■ ЗАДАНИЕ ■
Согласуются ли с воспоминаниями о военной разведке следующие утверждения: (a) генерал–лейтенант X. по характеру был похож на генерального инспектора бундесвера; (b) подготовка в Академии главного штаба длилась шесть месяцев; (c) статс–секретарю пришлось уступить в вопросе назначения Кразе? На каждое ответьте «да» или «нет», точно процитировав решающие слова источника.

■ ИСТОЧНИК ■
Я не считал, что это так уж хорошо, но генеральный инспектор не проявлял никакого интереса к предмету. Он предпочитал делиться воспоминаниями о нашем совместном времяпрепровождении во время учебы в Академии главного штаба, когда мы, будучи приятелями, совершали необдуманные поступки и наслаждались вином на солнечных берегах Рейна. И впрямь: эти шесть месяцев подготовки в Академии главного штаба, связанной с поездками по нашему прекрасному Отечеству, относятся к самым приятным воспоминаниям.
Генерал–лейтенант X., который стал моим непосредственным начальником, когда Георг Лебер счел целесообразным создать промежуточную инстанцию между МАД и Федеральным министерством обороны, был по своему характеру полной противоположностью генеральному инспектору бундесвера. Я никогда не видел его смеющимся. Наверняка он на всякий случай записал все мои рассуждения дословно в свою тетрадь коротким и безупречно заточенным карандашом. Возможно, генерал считал, что ему нужно себя обезопасить. Кроме того, было очевидно, что он, практически не имея представления о разведывательной работе и в силу этого относясь с подозрением ко всему, что попадало на его письменный стол из этого ведомства, всегда испытывал неуверенность в вопросе о том, какие действия он лично должен предпринять или не предпринимать после доклада начальника Службы военной разведки.
К тому же его военный советник по вопросам МАД был человеком, который стремился получить мою должность, что ему впоследствии и удалось, правда ненадолго, пока его не сменил адмирал. Последний поначалу сошелся с женой подчиненного ему офицера, что в то время еще считалось предосудительным и подлежало дисциплинарному взысканию, позднее он совершил еще и некоторые уголовно наказуемые деяния и был предан суду. Очевидно, это были не самые лучшие времена в истории немецкой разведки. Наверняка было бы интересно заняться исследованием вопроса, почему эти офицеры были назначены на должности именно в военную разведку. Их неспособность исполнять свои должностные обязанности была известна многим, но только не статс–секретарю Хиле, в ведении которого находилась служба, и не ответственным господам из Федерального министерства обороны, которые оба оказывали на меня давление, с тем чтобы я согласился на назначение своих преемников на эту должность, что мне представлялось нецелесообразным. Тем не менее мне пришлось в конце концов подчиниться статс–секретарю и заместителю генерального инспектора в вопросе назначения Кразе, чтобы избежать моего увольнения на пенсию. В то время я еще хотел этого избежать.

■ БЛОК ДАННЫХ ■
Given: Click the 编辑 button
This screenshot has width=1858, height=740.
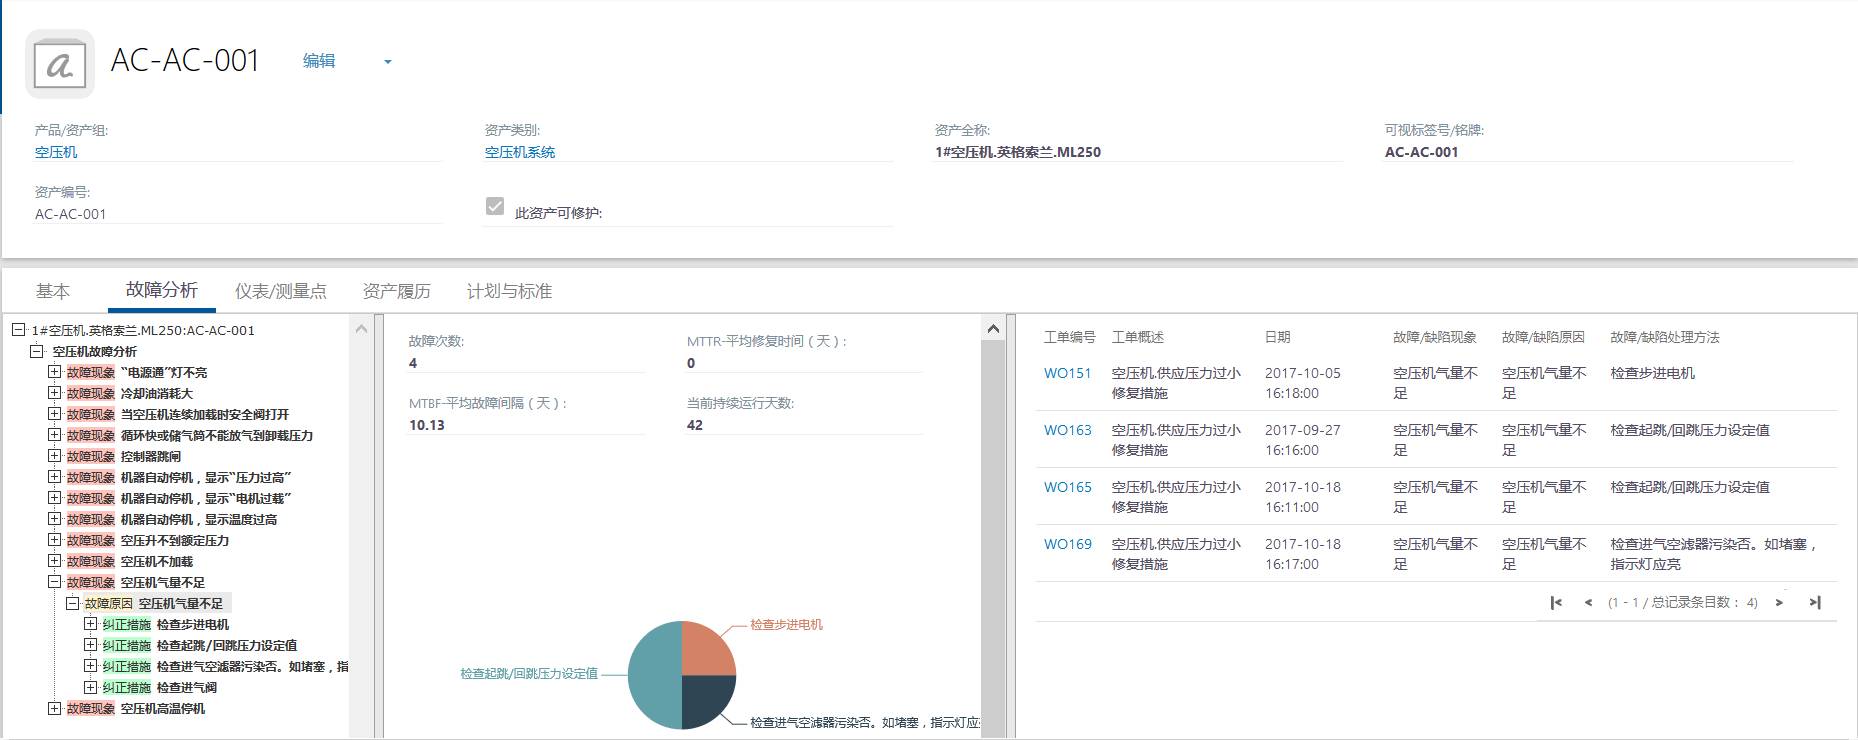Looking at the screenshot, I should [x=319, y=61].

■ ПОЛНЫЙ ОТВЕТ ■
(a) Нет: «был по своему характеру полной противоположностью генеральному инспектору бундесвера».
(b) Да: «эти шесть месяцев подготовки в Академии главного штаба».
(c) Нет: «мне пришлось в конце концов подчиниться статс–секретарю и заместителю генерального инспектора в вопросе назначения Кразе».